▶ Task goal
With the pictures left aside, write out exactly the lines of the listing below from the line with "Open the store via 店铺 icon" to the line with "Task: Click the red remove aircraft icon", both included, and only those.

▶ Available records
--- --- ---

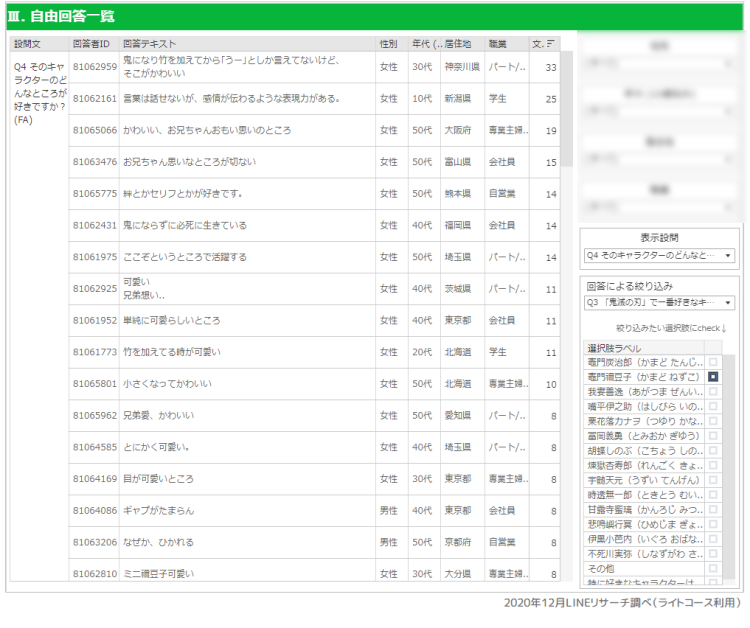
Task: Check the 竈門炭治郎 checkbox
Action: click(x=713, y=362)
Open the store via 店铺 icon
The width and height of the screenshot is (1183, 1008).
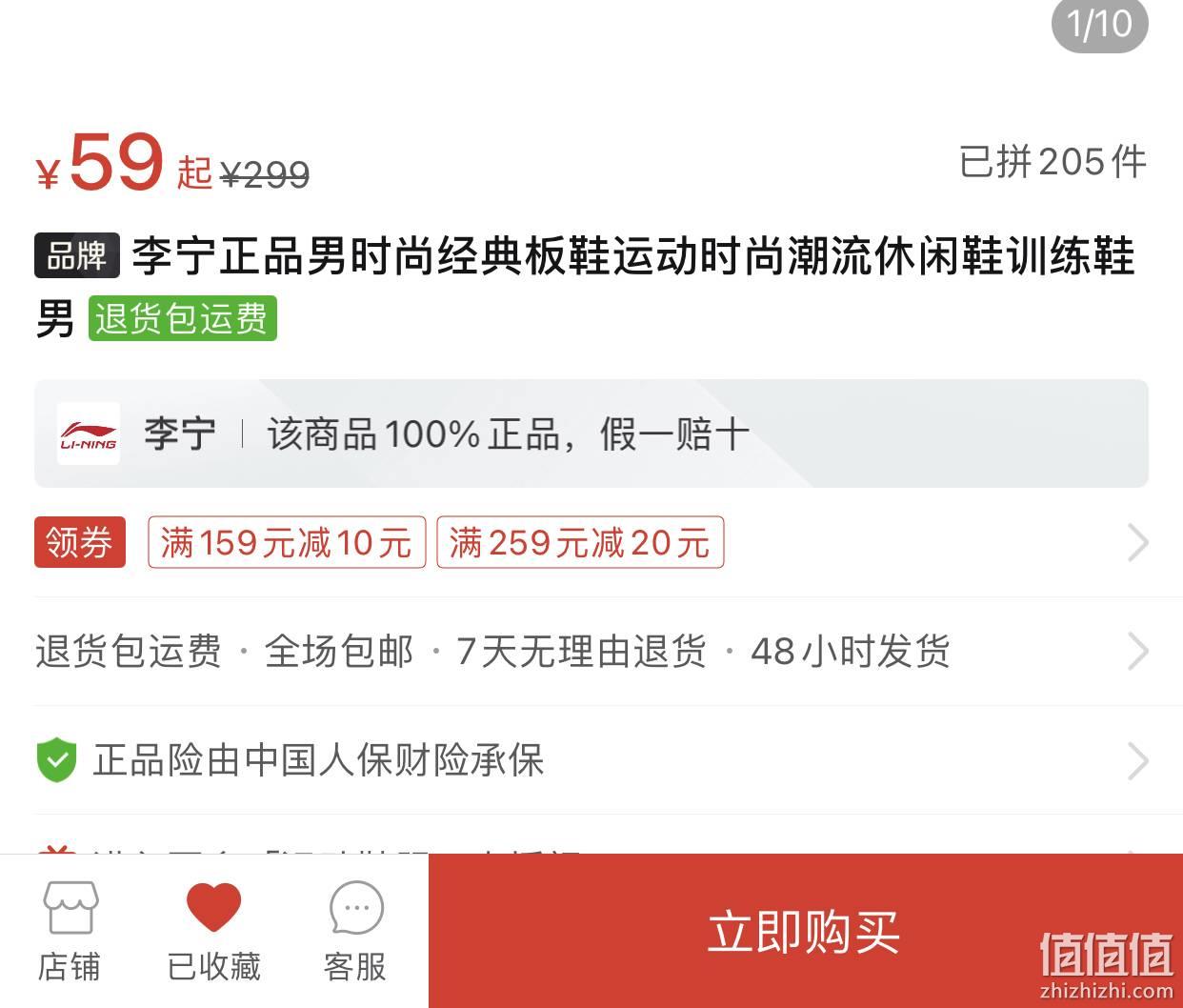point(70,931)
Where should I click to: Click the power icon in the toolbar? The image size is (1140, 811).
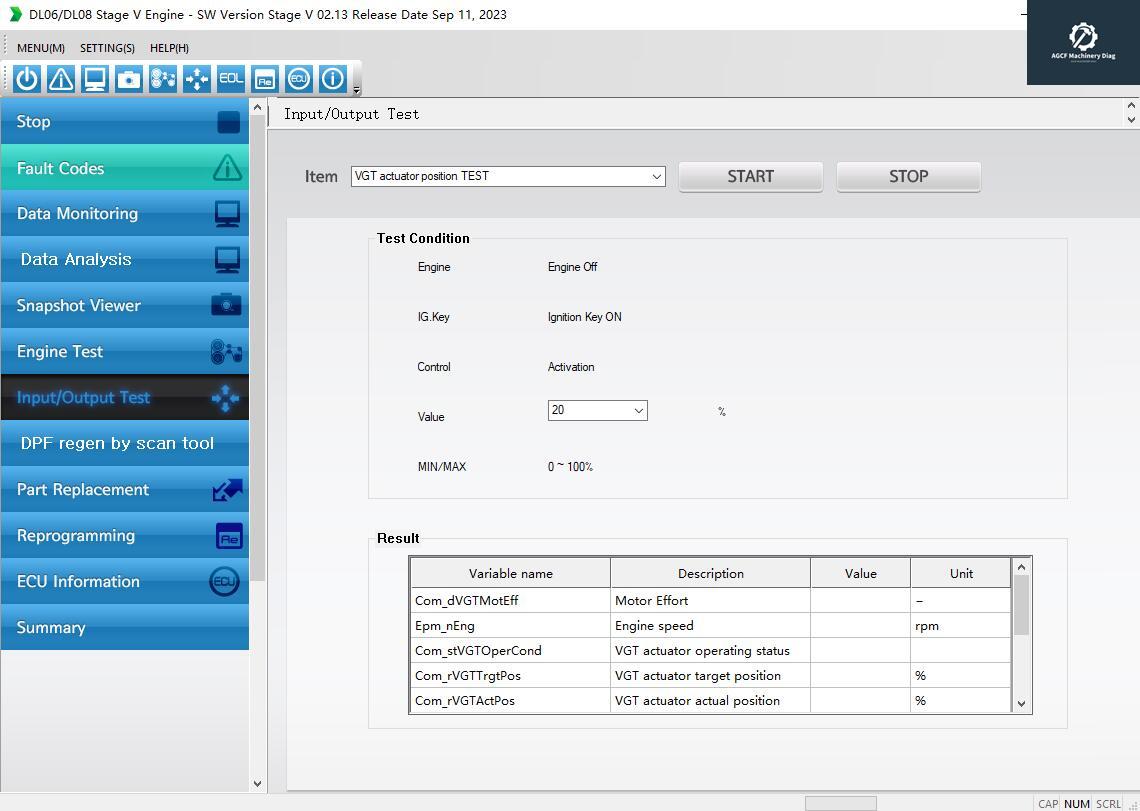point(27,79)
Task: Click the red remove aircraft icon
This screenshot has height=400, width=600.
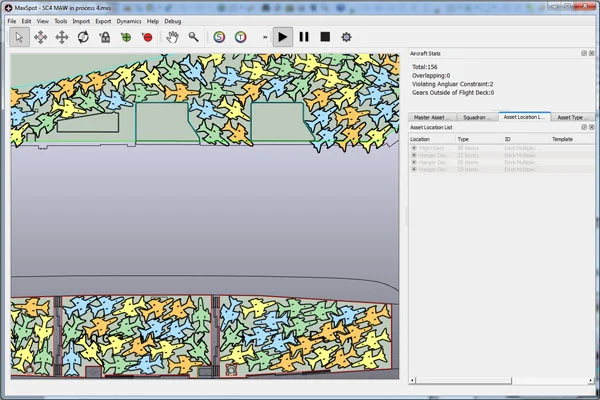Action: 147,37
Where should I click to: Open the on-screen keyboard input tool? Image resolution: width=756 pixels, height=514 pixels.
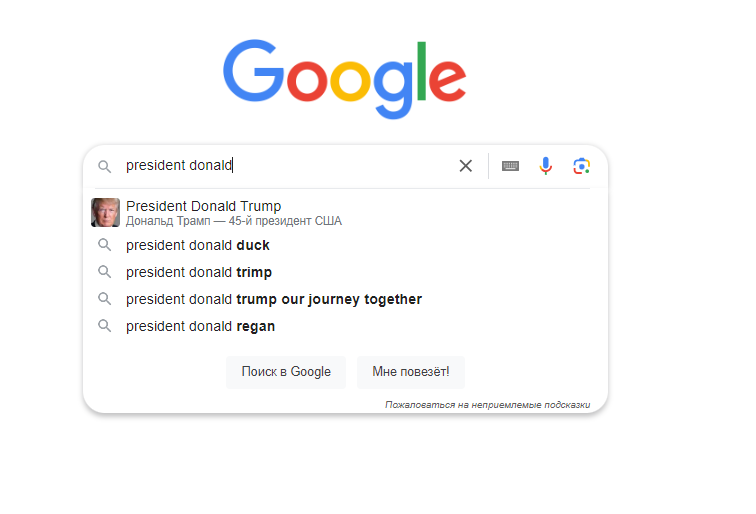click(x=510, y=166)
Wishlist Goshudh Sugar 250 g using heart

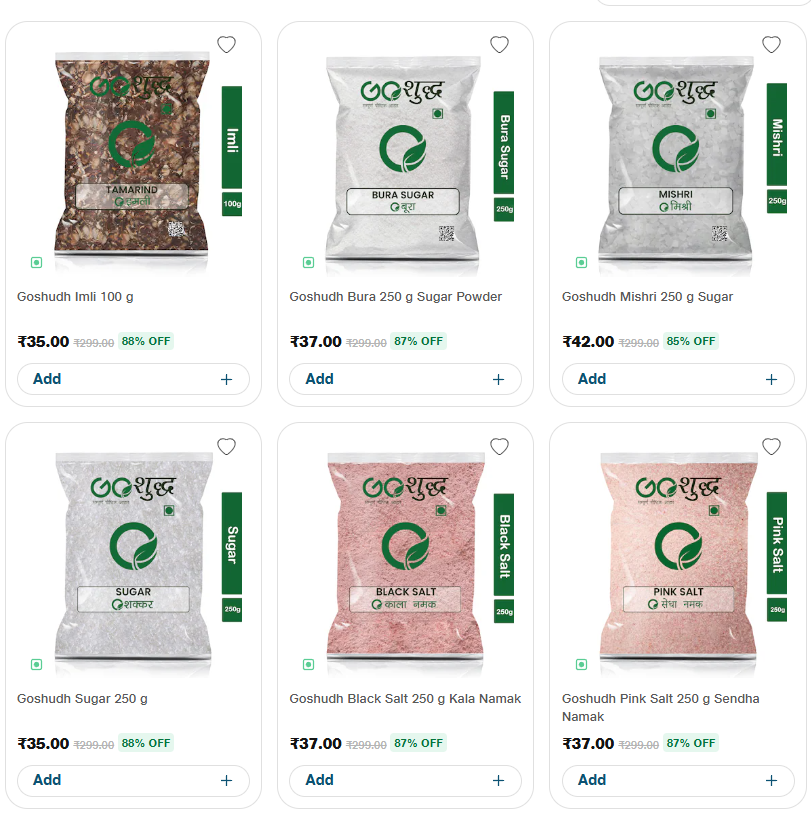(x=226, y=446)
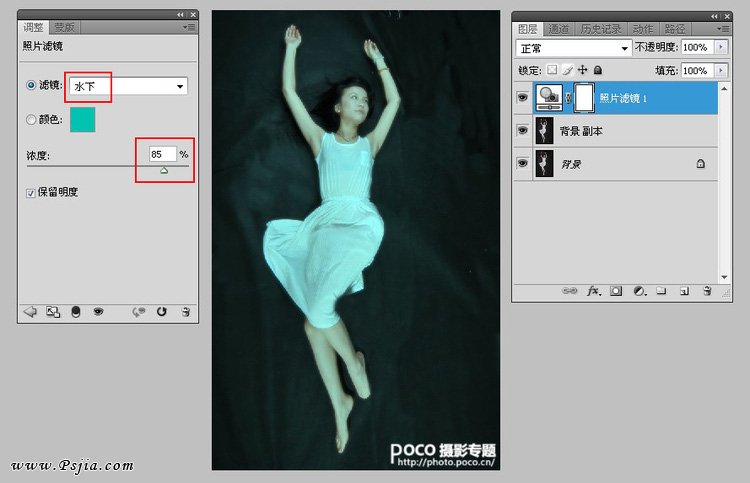Screen dimensions: 750x483
Task: Click the clip to layer icon
Action: [75, 312]
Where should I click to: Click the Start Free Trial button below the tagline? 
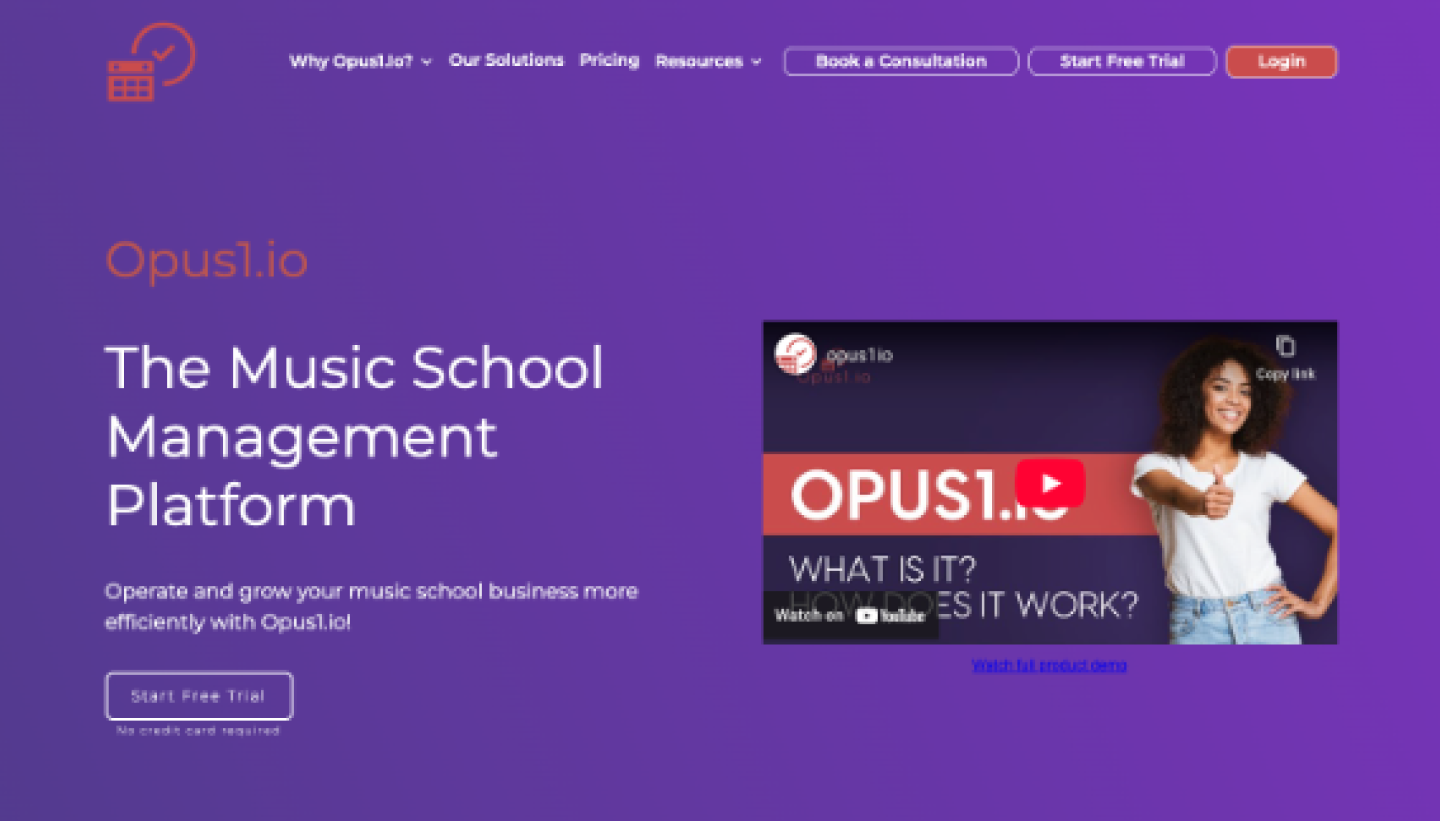199,696
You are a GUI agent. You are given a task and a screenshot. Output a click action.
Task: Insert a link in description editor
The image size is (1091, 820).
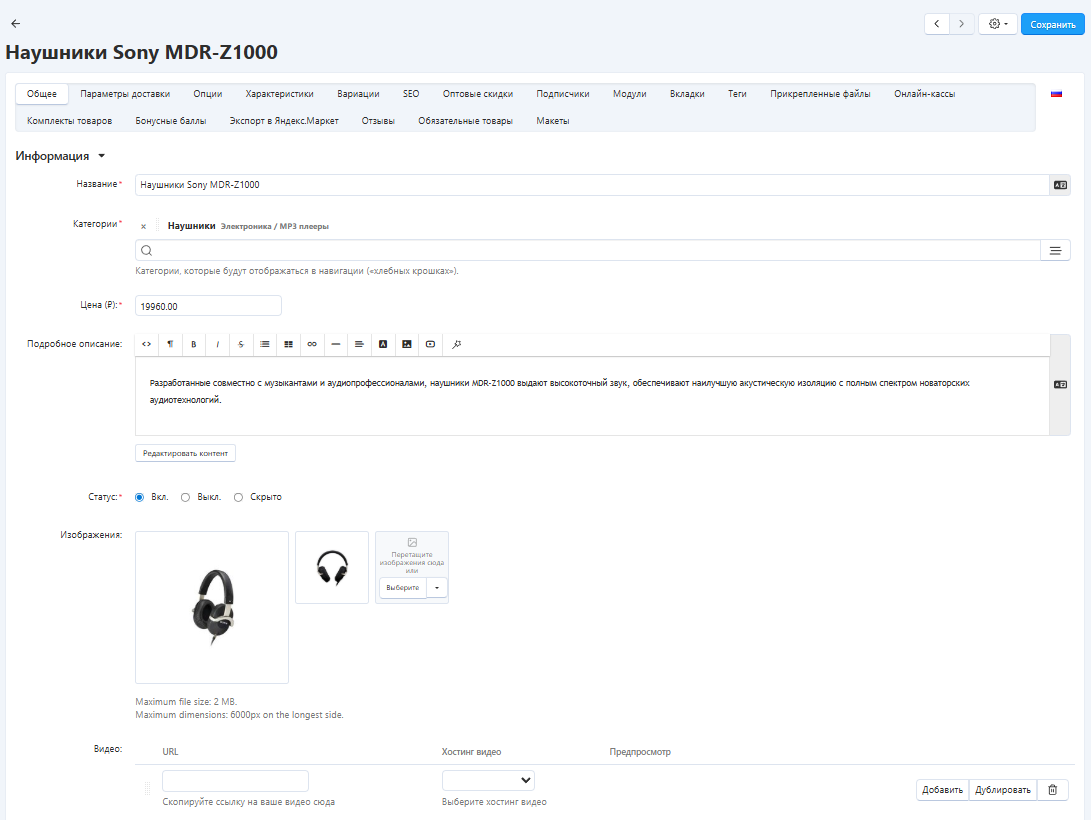click(312, 344)
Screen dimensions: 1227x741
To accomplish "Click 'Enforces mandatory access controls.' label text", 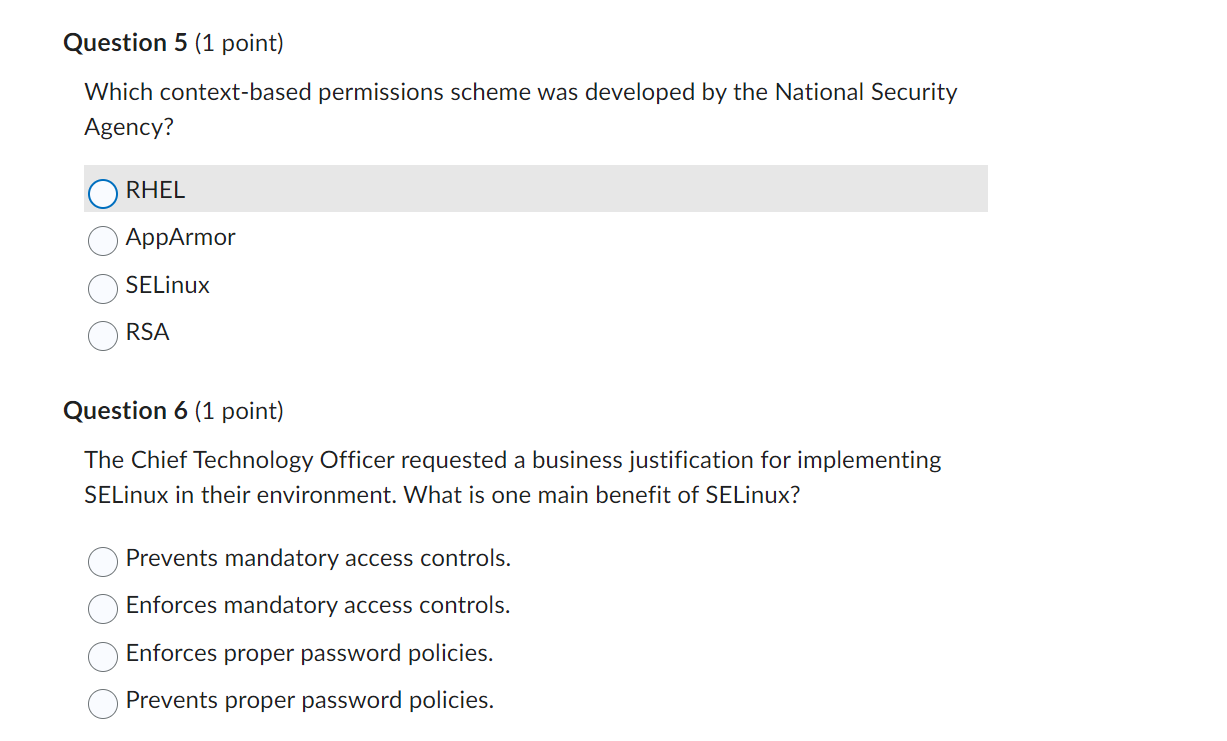I will click(318, 605).
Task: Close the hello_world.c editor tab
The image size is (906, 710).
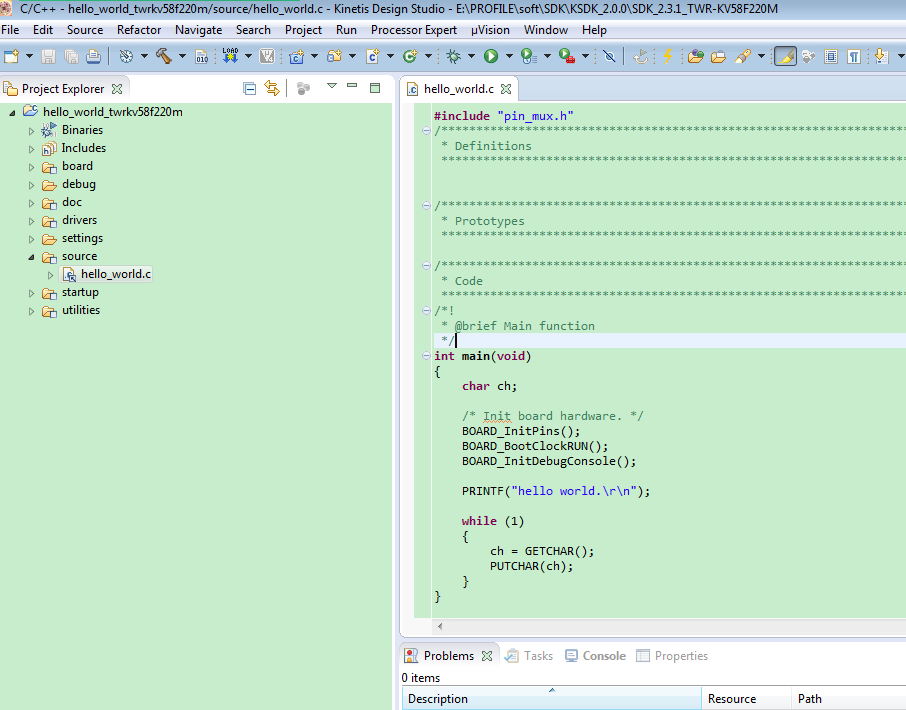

--- --- ---

▶ Your response
Open the store via 店铺 icon
The width and height of the screenshot is (1183, 1008).
point(70,931)
Where should I click to: Click the power icon in the toolbar? The image size is (1140, 811).
point(27,79)
Task: Click the red remove aircraft icon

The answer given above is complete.